Сегодня ложь превращается в деньги. Что лучше? Или хуже? Нет, что просто бездарно. И в этом – ключ пошлости и ничтожности современного массового искусства. И еще одно сегодня принципиально ново. Во времена Башлачева было много, очень много людей, приветствовавших талант, идущий поперек официальному массовому искусству. Сегодня попробуй петь антибуржуазные песни, кому ты будешь нужен? Сегодня цензура не политическая. Вся интеллигенция в массмедиа – буржуа выше средней обеспеченности. Они враги справедливости и правды. Они не хотят перемен. Цензура денег – самая реакционная и жестокая цензура. Сегодня есть два предпринимателя-капиталиста, занимающихся, кроме своей основной работы, еще пением песен. Один из них в Кремлевском концертном зале, под аплодисменты законодательной и исполнительной властей, с горящими глазами и румяными лицами, произнес нараспев «Гоп-стоп, мы подошли из-за угла…» Удивительная искренность – все сегодняшние хозяева жизни, как бандиты, подошли из-за угла. И вслух заявляют об этом. И не отрицают, что грабанули Россию. Но нужно жить дальше так, чтобы ничего не менялось в их положении. И тут подошел второй капиталистический идеолог, изрекший: «Не стоит прогибаться под изменчивый мир. Пусть лучше он прогнется под нас». Это-очень убедительно. Это отличное идеологическое подспорье во всей дальнейшей деятельности гоп-стоповцев, которые ломают хребет России через колено. А ведь оба они бывшие коллеги Александра Башлачева. Но все равно, их философия кажется лилипутской в сравнении хотя бы с такими строками:
Здесь тупиком кончается дорога.
Любого цвета флаг повесьте на сарай.
Самого занюханного бога
Не привлечет наш неказистый рай.
Политики, ученые, философы, нечестные журналисты часто дискутируют на телевизионном экране о новых несчастьях современной России, о коррупции (этом камуфляжном синониме воровства и грабежа), о детской смертности, о фантастическом алкоголизме и растущей наркомании.

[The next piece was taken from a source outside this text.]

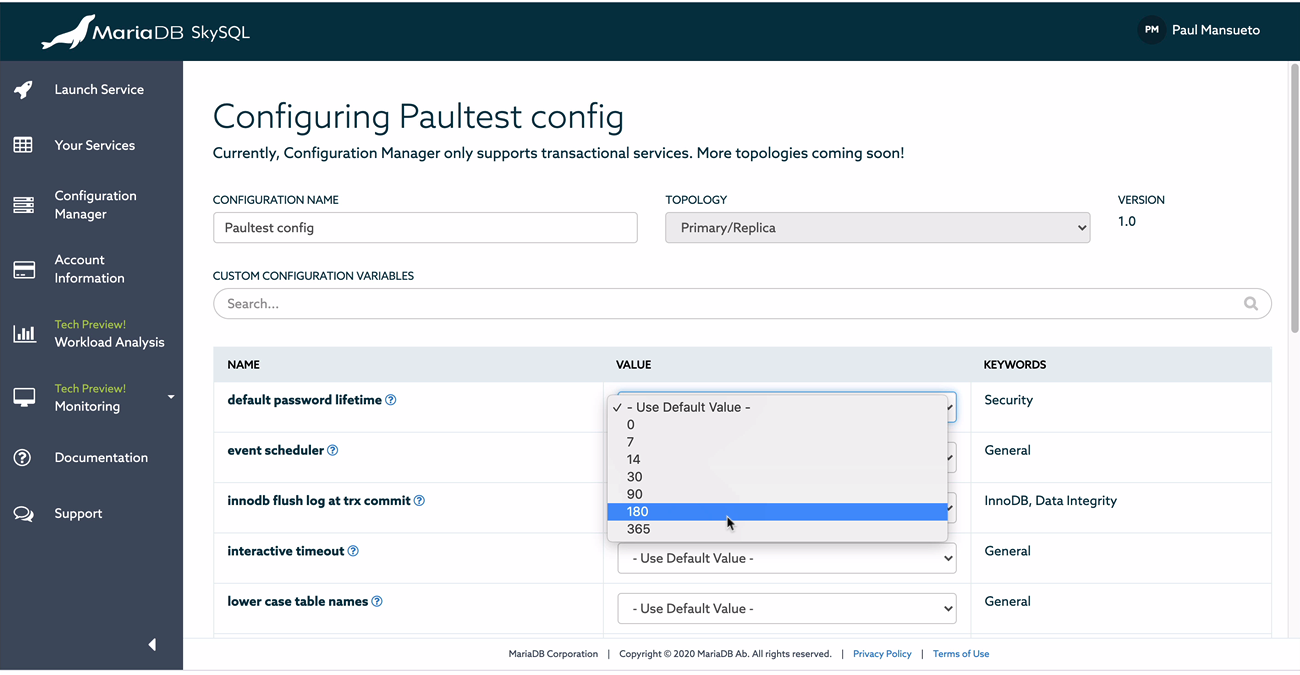Collapse the sidebar with the arrow
The width and height of the screenshot is (1300, 675).
(x=152, y=645)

И хитро, изобретательно обходят главную причину всех наших бед – преступную продажную власть всех ветвей и уровней. Дошло до того, что первому президенту России потребовалась индульгенция от новых властителей, закон о неприкосновенности. Нагрешил дядя! Но это уже забыто. Для некоторых довольно умных, опытных и уже немолодых людей, которые с презрением относились ко всему периоду строительства социализма и коммунизма, а точнее, к властям этого исторического периода, и с ужасом – к событиям 1917-1922 годов, неожиданно и страшно стала ясна некая справедливость того государственного переворота. И что самое неприятное – безнравственность, жестокость и глупость того русского капитализма во главе с монархом, который просуществовал до семнадцатого года. Я это к тому, что современная молодежь (пока исключая детей буржуев) с потрясающей интуицией воспринимает наше время. Она видит безысходность. Она ищет выход. И где же молодежь находит его? В фашизме и в троцкизме, в сталинизме и в свастике. А причина одна -преступная власть. Это, на первый взгляд, не относится к нашей теме. Но безысходность, немного другого свойства, была и в начале восьмидесятых. Именно она вызвала к жизни те строки, которые написал умный, талантливый и страдающий в бескислородной атмосфере социализма Александр Башлачев. Ему уже было все равно: «Хоть смерть меня смерь, хоть держись меня жизнь…»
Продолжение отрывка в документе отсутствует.